This page describes how ExecuTorch works and its key benefits.
How ExecuTorch Works¶
At a high-level, there are three steps for running a PyTorch model with ExecuTorch across edge devices, such as laptops, mobile phones, wearables, and IoT devices.
Export the model. The first step is to capture the PyTorch program as a graph, which is a new representation of the model that can be expressed in terms of a series of operators such as addition, multiplication, or convolution. This process safely preserves the semantics of the original PyTorch program. This representation is the first step to enable running the model on edge use cases that have low memory and/or low compute.
Compile the exported model to an ExecuTorch program. Given an exported model from step 1, convert it to an executable format called an ExecuTorch program that the runtime can use for inference. This step provides entry points for various optimizations such as compressing the model (e.g., quantization) to reduce size and further compiling subgraphs down to on-device specialized hardware accelerators to improve latency. It also provides an entry point for memory planning, i.e. to efficiently plan the location of intermediate tensors to reduce the runtime memory footprint.
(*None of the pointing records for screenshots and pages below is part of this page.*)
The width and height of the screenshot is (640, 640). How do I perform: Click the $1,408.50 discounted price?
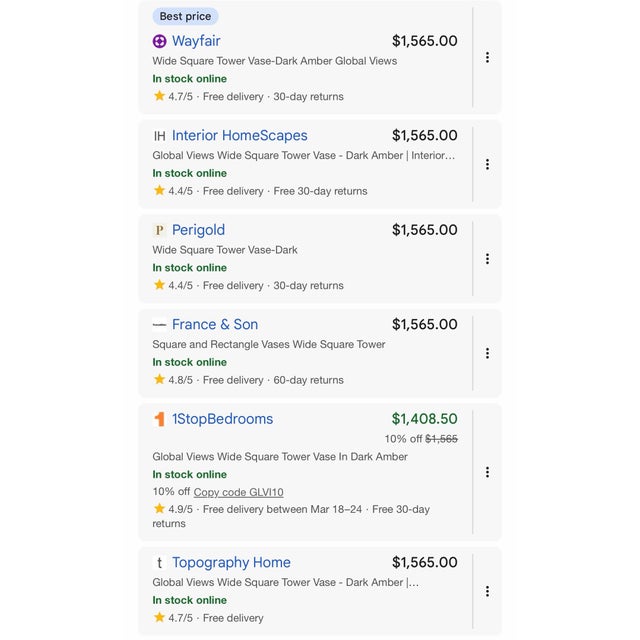424,419
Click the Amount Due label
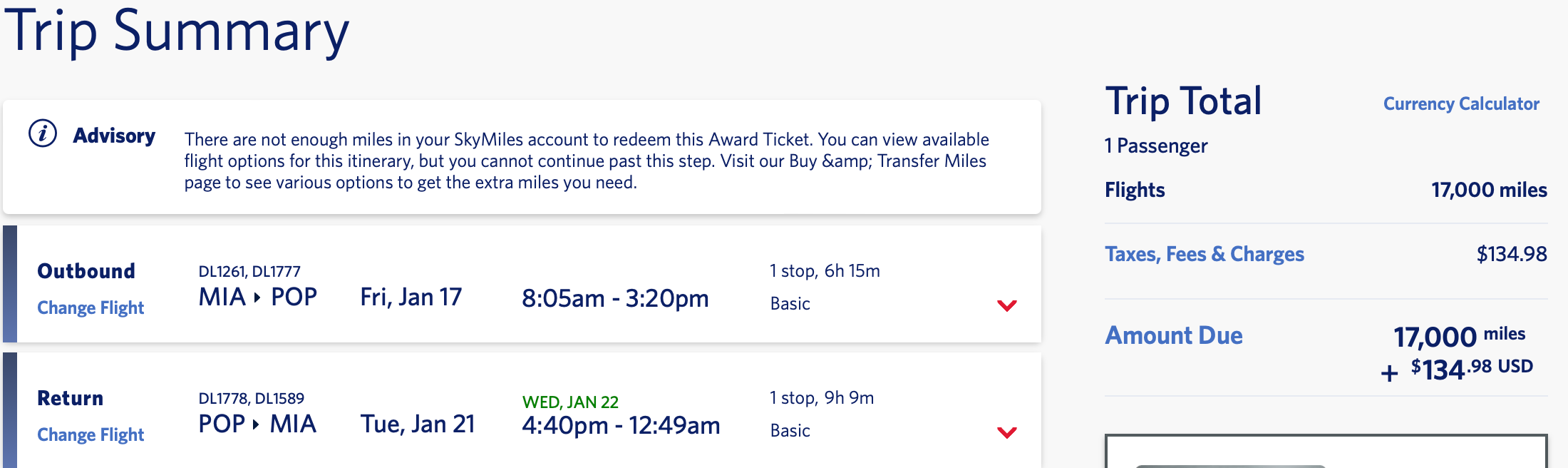This screenshot has width=1568, height=468. coord(1173,335)
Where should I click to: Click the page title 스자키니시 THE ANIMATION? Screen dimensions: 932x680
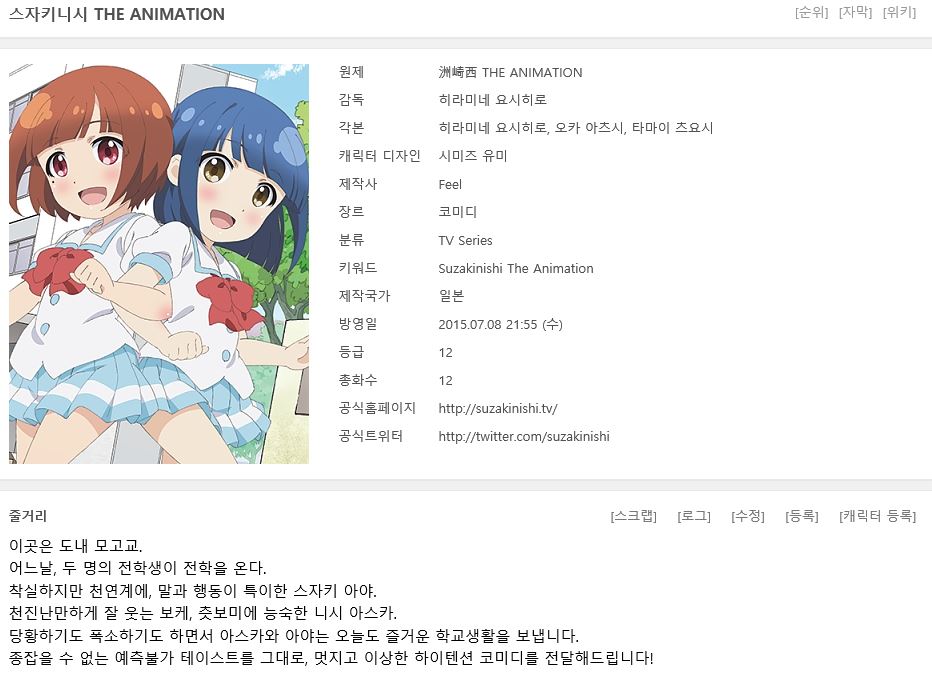pyautogui.click(x=117, y=14)
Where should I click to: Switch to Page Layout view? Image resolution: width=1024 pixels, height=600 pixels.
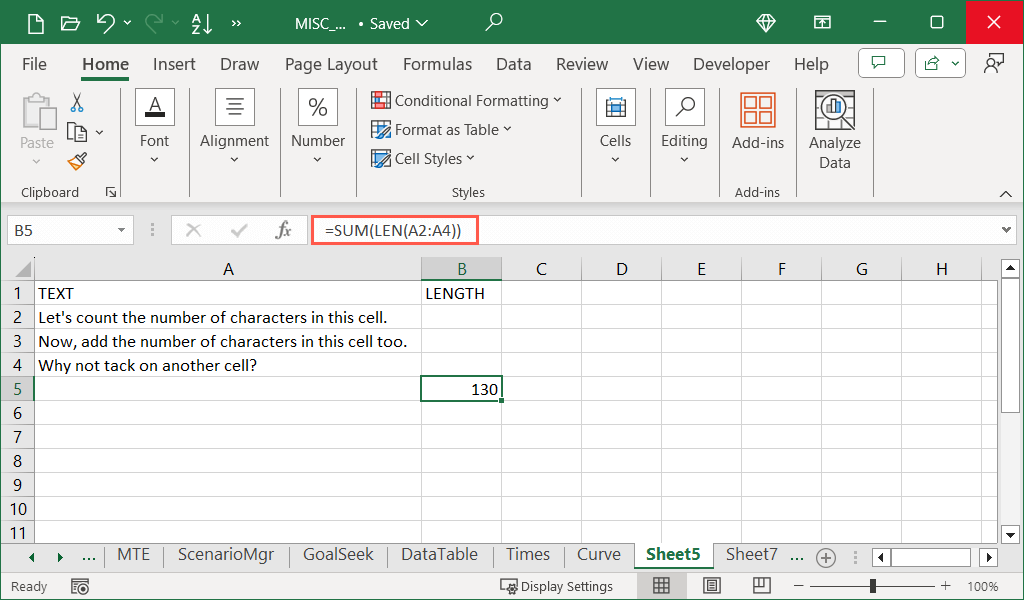point(711,586)
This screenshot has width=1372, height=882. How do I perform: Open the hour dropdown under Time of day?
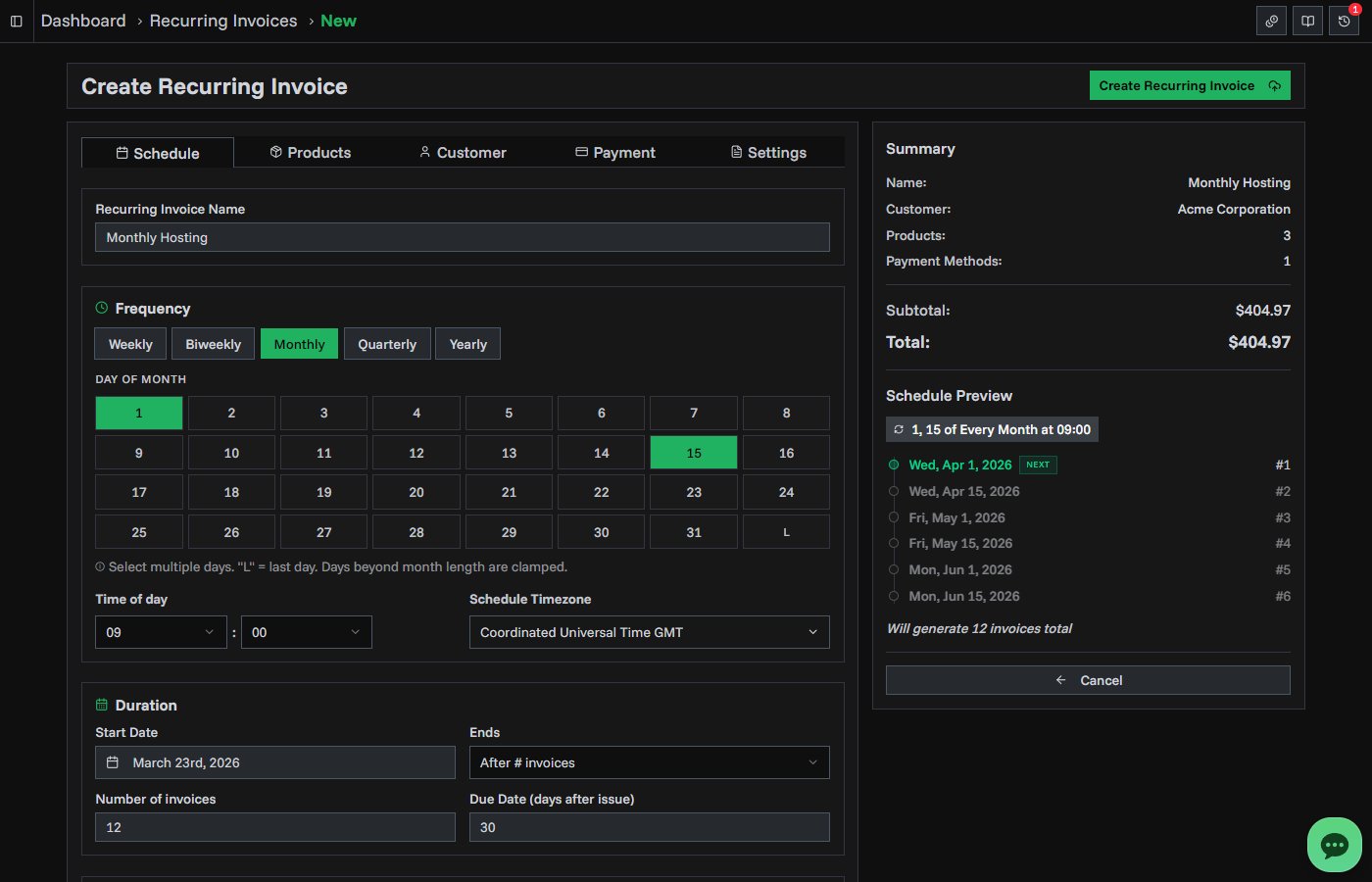pos(161,632)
Run the ExecuTorch program on a target device. Given an input–such as an image represented as an input activation tensor–the ExecuTorch runtime loads the ExecuTorch program, executes the instructions represented by the program, and computes an output. This step is efficient because (1) the runtime is lightweight and (2) an efficient execution plan has already been calculated in steps 1 and 2, making it possible to do performant inference. Furthermore, portability of the core runtime enabled performant execution even on highly-constrained devices.
This figure illustrates the three-step process of exporting a PyTorch program, compiling it into an ExecuTorch program that targets a specific hardware device, and finally executing the program on the device using the ExecuTorch runtime.
ExecuTorch provides the following benefits to engineers who need to deploy machine learning models to an edge device:
Export that is robust and powerful. Export uses
torch.export(), which uses the same technology used in PyTorch 2.x to capture PyTorch programs for fast execution. While eager mode is flexible and allows experimentation in Python, it may not work well if Python isn’t available or cannot deliver efficient execution. The Export Intermediate Representation (Export IR) that export flow generates can describe a wide range of dynamism in PyTorch models, including control flow and dynamic shapes, which makes it a powerful tool for fully capturing existing PyTorch models with little effort.
Operator standardization. During the graph export process, the nodes in the graph represent operators such as addition, multiplication, or convolution. These operators are part of a small standardized list called the Core ATen Op set. Most PyTorch programs can be decomposed into a graph using this small set of operators during export. Small list of standardized operators reduces the surface, needed to be covered, by third-party operator libraries as well as accelerator backends, in order to run models exported for ExecuTorch. ExecuTorch runtime ships with one such library, called portable operator library, that implements core ATen opset.
Standardization for compiler interfaces (aka delegates) and the OSS ecosystem. In addition to the Operator standardization above, ExecuTorch has a standardized interface for delegation to compilers. This allows third-party vendors and compilers to implement interfaces and API entry points for compilation and execution of (either partial or full) graphs targeting their specialized hardware. This provides greater flexibility in terms of hardware support and performance optimization, as well as easier integration with the PyTorch open source ecosystem for on-device AI.
First-party SDK and toolchain. Due to the above standardization efforts, it was possible to build a unified first-party SDK for ExecuTorch, where developers can export, compile, and deploy to a wide range of target devices–such as iOS, Android, and microcontrollers–using the same SDK, streamlining the process and gaining productivity. Additionally, the SDK provides profiling and debugging functionality to easily inspect intermediate states, which are core parts of most developer workflows.
No intermediate conversions necessary. ExecuTorch’s main design principle is to allow developers to run their models on target devices without the need for converting to third-party intermediate representations. This eliminates a number of problems that on-device developers typically face when working with these conversion steps, such as lack of debuggability and profiling, the need to familiarize themselves with hardware-specific tools, and models not being able to run due to conversion steps failing.
Ease of customization. Developers can optimize their deployment for even better performance gains on the target architecture by applying custom techniques, such as linking with high-performance operator implementations or customizing memory planning based on storage and latency trade-offs. This level of customization is made possible through the standardization of the compiler pass interface and registration APIs on exported graphs.
Low overhead runtime and execution. The ExecuTorch runtime, written in C++, is highly efficient and can run on a wide range of architectures, including Linux, iOS, Android, embedded systems, and bare metal hardware, with little additional setup or configuration. It is capable of linking in only those operators needed for the model, resulting in a minimal runtime binary size. It is also able to run at low latency because of ahead-of-time compilation and memory planning stages, with the runtime responsible only for execution (e.g., call operator
convand save the result in memory location X).
The above highlights the key advantages of ExecuTorch across three main categories: portability, productivity, and performance. We consider it to be an ideal choice for enabling on-device AI across mobile and edge computing platforms.